**Task item:**
Print exactly the lines from the line with "The image size is (2508, 1236)." to the last line of the data, please, both included.

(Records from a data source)
Content starts

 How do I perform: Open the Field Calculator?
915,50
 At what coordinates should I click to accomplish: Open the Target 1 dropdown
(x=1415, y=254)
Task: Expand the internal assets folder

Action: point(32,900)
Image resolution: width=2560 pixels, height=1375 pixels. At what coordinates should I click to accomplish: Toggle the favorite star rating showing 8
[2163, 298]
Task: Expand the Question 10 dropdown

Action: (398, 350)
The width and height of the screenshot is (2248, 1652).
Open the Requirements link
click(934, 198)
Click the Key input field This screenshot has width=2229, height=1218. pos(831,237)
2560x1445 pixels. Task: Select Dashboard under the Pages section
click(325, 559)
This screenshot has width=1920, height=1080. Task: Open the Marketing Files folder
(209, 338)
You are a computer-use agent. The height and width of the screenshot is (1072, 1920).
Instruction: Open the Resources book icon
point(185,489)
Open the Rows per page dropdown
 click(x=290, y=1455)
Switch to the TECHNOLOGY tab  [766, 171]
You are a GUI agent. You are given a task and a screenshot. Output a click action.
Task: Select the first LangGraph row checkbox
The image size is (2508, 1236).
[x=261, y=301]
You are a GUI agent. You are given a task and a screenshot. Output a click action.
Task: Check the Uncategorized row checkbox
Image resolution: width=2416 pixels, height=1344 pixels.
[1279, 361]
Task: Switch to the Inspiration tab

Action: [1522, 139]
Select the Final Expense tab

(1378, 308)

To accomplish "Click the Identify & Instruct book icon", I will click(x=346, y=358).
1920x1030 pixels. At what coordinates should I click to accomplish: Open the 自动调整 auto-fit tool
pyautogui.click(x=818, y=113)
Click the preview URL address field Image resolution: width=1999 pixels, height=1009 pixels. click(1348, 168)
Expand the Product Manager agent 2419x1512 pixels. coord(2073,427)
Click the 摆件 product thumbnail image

Content ends

**Expected answer:**
The image size is (2508, 1236).
[x=261, y=301]
You are a GUI agent. You are given a task and a screenshot. Output a click action.
Task: Check the Uncategorized row checkbox
Image resolution: width=2416 pixels, height=1344 pixels.
[1279, 361]
Task: Switch to the Inspiration tab

Action: [1522, 139]
Select the Final Expense tab

(1378, 308)

To accomplish "Click the Identify & Instruct book icon", I will click(x=346, y=358).
1920x1030 pixels. At what coordinates should I click to accomplish: Open the 自动调整 auto-fit tool
pyautogui.click(x=818, y=113)
Click the preview URL address field Image resolution: width=1999 pixels, height=1009 pixels. click(1348, 168)
Expand the Product Manager agent 2419x1512 pixels. coord(2073,427)
Click the 摆件 product thumbnail image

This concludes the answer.